Can we use the holiday sales of Ham and Turkey to bolster the sales of each respective product? To solve this problem we looked at the following sets of data: Transactions, Products, Coupon Redemption, and Demographics. After joining the sets of data, we mainly used data visualization and filtering to show the total monthly sales by income range for Ham and Turkey. We also used the Coupon Redemption data to back up our solution regarding the implementation of future coupons. Our analysis of this data will help to come up with future marketing campaigns to raise the Total sales of these two products in non holiday months.
library(completejourney)
library(tidyverse)
library(lubridate)
The completejourney package contained all the data we needed to look at
the tidyverse package allowed us to manipulate the data and plot our findings
The lubridate package allowed us to use transaction timestamp to look at the totals sales per month
transactions <- get_transactions()
promotions <- get_promotions()
transactions %>%
inner_join(products) %>%
inner_join(demographics) %>%
filter(str_detect(product_type, "HAM")) %>%
filter(str_detect(product_type, "WHOLE")) %>%
mutate(month = month(transaction_timestamp, label = TRUE)) %>%
group_by(income, age, month) %>%
summarize(total_sales = sum(sales_value)) %>%
ggplot(aes(x = month, y = total_sales, fill = income)) +
geom_col() +
coord_flip() +
scale_x_discrete("Month") +
scale_y_continuous("Total Sales of Ham", labels = scales::dollar)+
labs(title = "Total Monthly Sales of Ham by Income Level")

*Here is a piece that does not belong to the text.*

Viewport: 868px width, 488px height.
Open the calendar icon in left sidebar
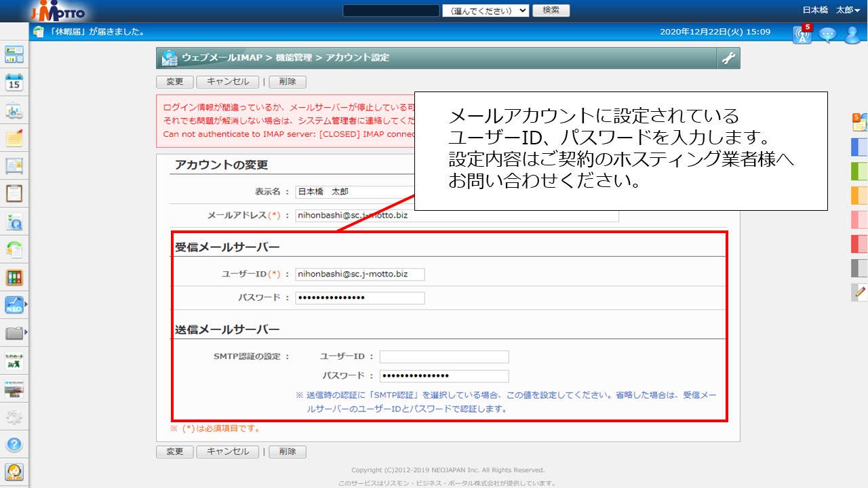click(14, 83)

The data shown above separates out the total sales of whole hams throughout the year by household income level. The data is interesting because one would think that higher level income households would spend more on ham throughout the year, but the data does not reflect this. We hypothesize this is because there are simply less households with that high of income level. As shown in the months of January, November and December, these are the months with the highest total sales on whole hams throughout the year. There are multiple holiday seasons that coincide with these months. What is interesting about the breakup of income levels buying ham is that a significant portion of total sales comes from lower income households. The lower income households are buying more ham during these seasons. We see that there is potential for growth in October and April, which coincides with Halloween and Easter. Our suggestion for how to increase sales in this area will be discussed after taking a look at the Turkey data.
transactions %>%
inner_join(products) %>%
inner_join(demographics) %>%
filter(str_detect(product_category, "TURKEY")) %>%
filter(str_detect(product_type, "WHOLE")) %>%
mutate(month = month(transaction_timestamp, label = TRUE)) %>%
group_by(income, age, month) %>%
summarize(total_sales = sum(sales_value)) %>%
ggplot(aes(x = month, y = total_sales, fill = income)) +
geom_col() +
coord_flip() +
scale_x_discrete("Month") +
scale_y_continuous("Total Sales of Turkey", labels = scales::dollar)+
labs(title = "Total Monthly Sales of Turkey by Income Level")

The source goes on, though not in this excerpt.